"Heureux qui peut savoir l’origine des choses." C’est par cette citation du poète latin Virgile que débute
la proposition de résolution en faveur du
"Made in France", examinée ce jeudi à l’Assemblée. Déposée par l’ancien ministre de l’Industrie, Christian Estrosi, et co-signée par plus de 150 députés, celle-ci vise à favoriser les produits fabriqués dans l’Hexagone, en mettant en avant leur origine. La semaine dernière, l’ex-ministre a notamment déploré "qu’aujourd’hui, une assiette fabriquée en Chine, à laquelle on rajoute un simple crochet en France pour en faire un simple élément de décoration" puisse être estampillée "Made in France". Pour éviter cela, il milite pour que seuls les produits fabriqués à plus de 55% dans l’Hexagone puissent décrocher cette mention.
Avec cette initiative, Christian Estrosi espère relancer une industrie française moribonde. Rappelant que le secteur a perdu près de 600.000 emplois ces dix dernières années, la proposition de résolution assure "qu’exporter moins, importer davantage, c’est le signe d’une économie qui s’est progressivement détournée du Fabriqué en France". Et d’ajouter que
selon une récente étude du Centre de recherche pour l’étude et l’observation des conditions de vie (Credoc), près de deux Français sur trois (64%) se disent prêts à payer plus cher pour un bien fabriqué localement plutôt qu’à l’étranger.
"Une initiative politique"
Pourtant, aux yeux de nombreux spécialistes, cette mesure apparaît comme un cache-misère. A commencer par Pascale Hébel, la directrice du Credoc elle-même, qui, interrogée par leJDD.fr, fustige "une initiative protectionniste et purement politique", alors que les plans sociaux se multiplient.

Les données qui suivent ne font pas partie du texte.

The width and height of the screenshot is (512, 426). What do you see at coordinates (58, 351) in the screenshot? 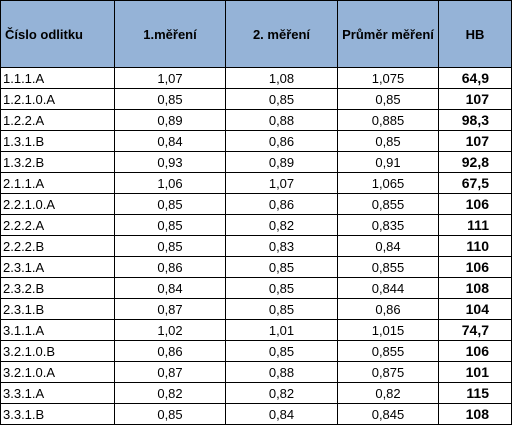
I see `cell-casting-number: 3.2.1.0.B` at bounding box center [58, 351].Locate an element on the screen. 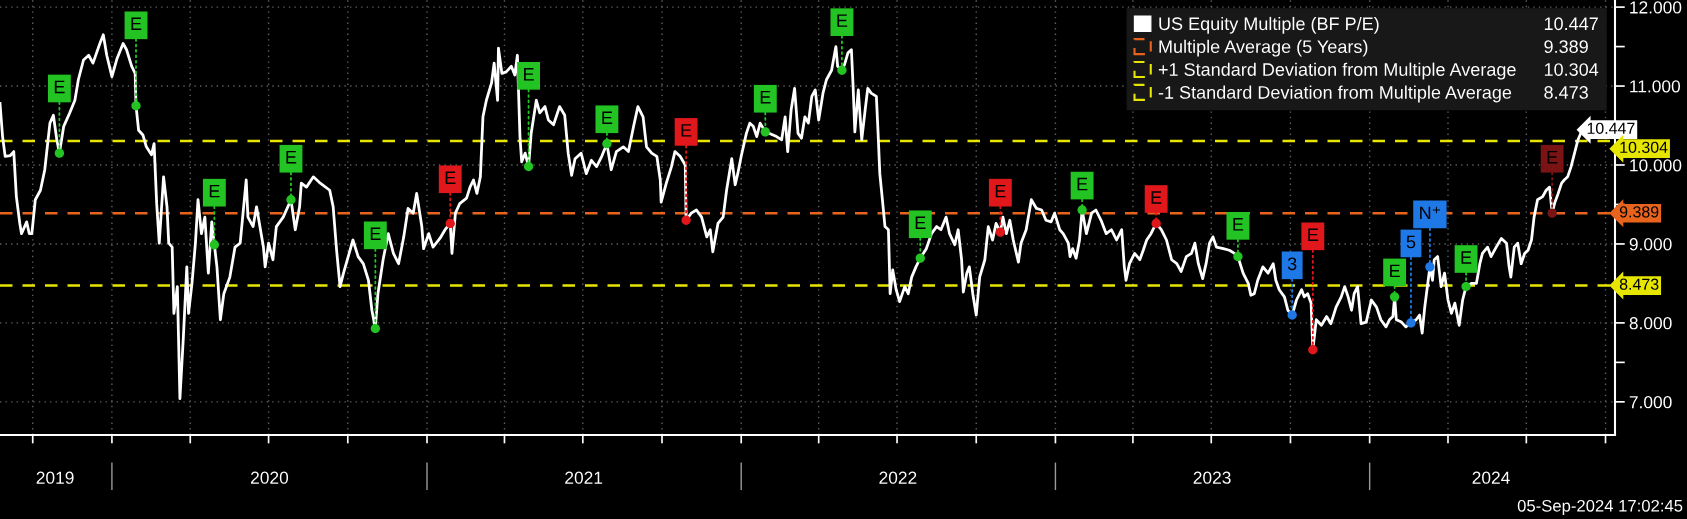  legend-label: US Equity Multiple (BF P/E) is located at coordinates (1269, 25).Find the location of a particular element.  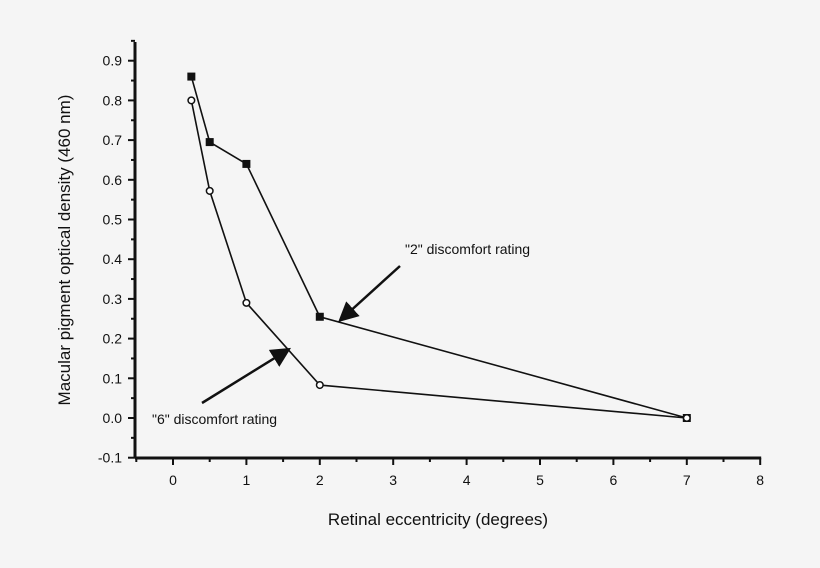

A l’instar de celui qui a bien failli frapper les ouvrières de Lejaby, avant qu’un sous-traitant de Louis Vuitton ne reprenne mercredi l’entreprise. D’après Pascale Hébel, l’Etat devrait plutôt "aider les entreprises à investir davantage dans l’innovation ou le marketing", pour fabriquer des produits à plus forte valeur ajoutée et les écouler à l’étranger.
De plus, elle souligne les limites d’une politique visant à favoriser le "Made in France". Si en période de crise, les Français tiennent bien compte de l’emploi dans l’acte d’achat, ils n’en demeurent pas moins sensibles au prix : "si le produit est vraiment trop cher par rapport à la concurrence, il ne se vendra pas, et ce, quelle que soit son origine", insiste-t-elle. Surtout, le "Made in France" n’a pas le même impact selon le secteur d’activité. "Dans l'agroalimentaire, les produits des petits producteurs séduisent plus facilement les Français car ils ont le sentiment d'être proches des agriculteurs", décrypte-t-elle. En revanche, les produits industriels plus complexes, comme les voitures, ne bénéficient pas de la même cote d'amour, car ils paraissent parfois plus "éloignés". "Leur processus de fabrication est moins connu, et chacun sait qu'ils ne sont pas façonnés en France de A à Z."
Un "téléthon"
Plus lapidaire, Matthieu Crozet, économiste au Centre d’études prospectives et d’informations internationales (CEPII), estime que ce retour en force du "Fabriqué en France" sur la place publique n’a "aucun intérêt économique". Il n’y voit qu’un "téléthon", visant à faire porter le manque de compétitivité des entreprises de l’Hexagone sur le dos du consommateur. D’après lui, le fond du problème réside notamment dans le fait que "90% des sociétés manufacturières françaises n’exportent pas", au contraire des firmes allemandes qui s’appuient sur "un puissant tissu de fournisseurs de qualité à l’étranger". Sous ce prisme, indique-t-il, inciter les entreprises à ne produire qu’exclusivement en France pourrait donc s’avérer contre-productif.
De plus, du côté des entreprises, l’engouement pour le "Made in France" apparaît limité. En mai dernier, le label "origine France garantie" a été lancé pour lancer un coup de projecteur sur la production française. Mais cette certification, payante et sur demande, peine encore à faire son nid. Car seule une quinzaine d’entreprises, dont Kronembourg ou l’opticien Atol, peuvent pour l’heure s’en prévaloir.